WORK TO COMPLETE:
Repeat word for word the passage below about the Saudi-Israeli alliance and the Iran nuclear agreement.

:: PAGE EXTRACT ::

However, President Barack Obama, Russian President Vladimir Putin and some European leaders have grown increasingly alarmed that Sunni jihadists – drawing their financing from Saudi Arabia and other Persian Gulf states – are linking up with al-Qaeda and transforming parts of Syria into bases for terrorism.

These concerns also are putting strains on the regional collaboration between Saudi Arabia and Israel, two traditional adversaries that have only recently come together over mutual interests in seeking to shatter Iranian influence in the region and in supporting the overthrow of the Muslim Brotherhood government in Egypt.

At this point, the young Saudi-Israeli alliance appears to remain intact, with Netanyahu’s government directing most of its rhetorical fire against President Obama through its influential neoconservatives in the United States.

Prominent neocon opinion leaders have denounced Obama for engaging in Munich-style appeasement of Iran; they have portrayed him as a modern-day Neville Chamberlain. Israel’s favored members of Congress also are pushing for more draconian sanctions against Iran in a provocative move that could torpedo Obama’s diplomacy.

But these strident attacks on the Iranian nuclear agreement risk a rupture of Netanyahu’s relations not only with the Obama administration but with some European states worried that al-Qaeda affiliates in Syria could pose a renewed terrorist threat to the Continent.

Already, President Putin has expressed his anger at Saudi Arabia for what he viewed as a not-so-subtle threat from Saudi intelligence chief Prince Bandar bin Sultan to unleash Chechen terrorists against the Winter Olympics in Sochi if Russia didn’t withdraw its support for the Assad regime in Syria.

Some rank-and-file Jewish supporters of Israel also have voiced concerns about Israel’s newfound alliance with the Saudi monarchy, especially given its adherence to ultraconservative Wahhabi Islam and its embrace of a fanatical hatred of Shiite Islam, a sectarian conflict between Sunnis and Shiites that dates back 1,400 years.

:::
:: RECORD EXTRACTS ::

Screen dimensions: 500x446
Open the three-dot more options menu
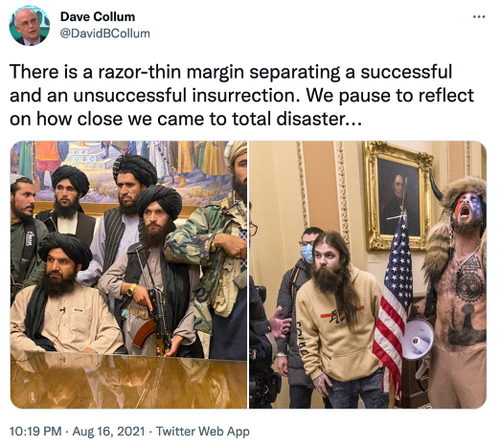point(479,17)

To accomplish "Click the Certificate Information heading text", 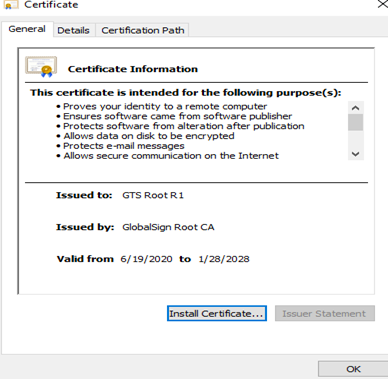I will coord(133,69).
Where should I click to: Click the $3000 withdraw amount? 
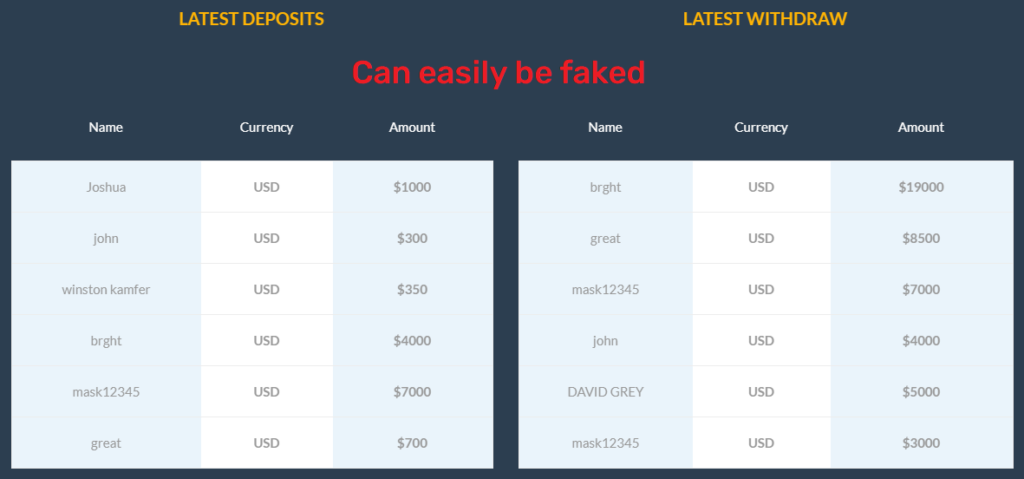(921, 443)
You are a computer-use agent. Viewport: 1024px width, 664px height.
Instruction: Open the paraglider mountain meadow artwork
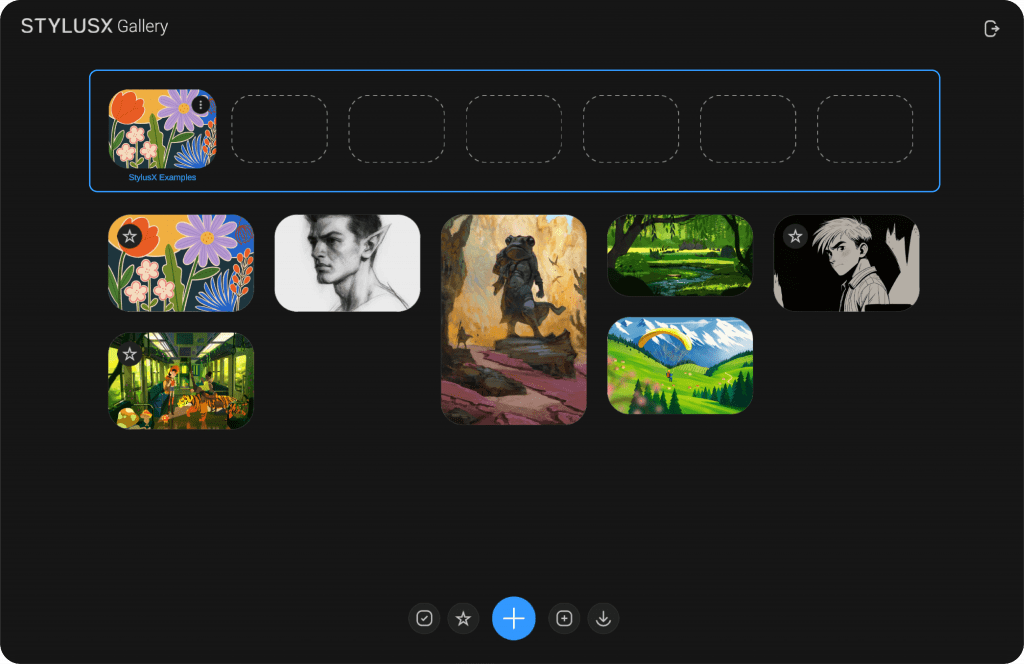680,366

:::

PROBLEM SOLUTION:
However, President Barack Obama, Russian President Vladimir Putin and some European leaders have grown increasingly alarmed that Sunni jihadists – drawing their financing from Saudi Arabia and other Persian Gulf states – are linking up with al-Qaeda and transforming parts of Syria into bases for terrorism.

These concerns also are putting strains on the regional collaboration between Saudi Arabia and Israel, two traditional adversaries that have only recently come together over mutual interests in seeking to shatter Iranian influence in the region and in supporting the overthrow of the Muslim Brotherhood government in Egypt.

At this point, the young Saudi-Israeli alliance appears to remain intact, with Netanyahu’s government directing most of its rhetorical fire against President Obama through its influential neoconservatives in the United States.

Prominent neocon opinion leaders have denounced Obama for engaging in Munich-style appeasement of Iran; they have portrayed him as a modern-day Neville Chamberlain. Israel’s favored members of Congress also are pushing for more draconian sanctions against Iran in a provocative move that could torpedo Obama’s diplomacy.

But these strident attacks on the Iranian nuclear agreement risk a rupture of Netanyahu’s relations not only with the Obama administration but with some European states worried that al-Qaeda affiliates in Syria could pose a renewed terrorist threat to the Continent.

Already, President Putin has expressed his anger at Saudi Arabia for what he viewed as a not-so-subtle threat from Saudi intelligence chief Prince Bandar bin Sultan to unleash Chechen terrorists against the Winter Olympics in Sochi if Russia didn’t withdraw its support for the Assad regime in Syria.

Some rank-and-file Jewish supporters of Israel also have voiced concerns about Israel’s newfound alliance with the Saudi monarchy, especially given its adherence to ultraconservative Wahhabi Islam and its embrace of a fanatical hatred of Shiite Islam, a sectarian conflict between Sunnis and Shiites that dates back 1,400 years.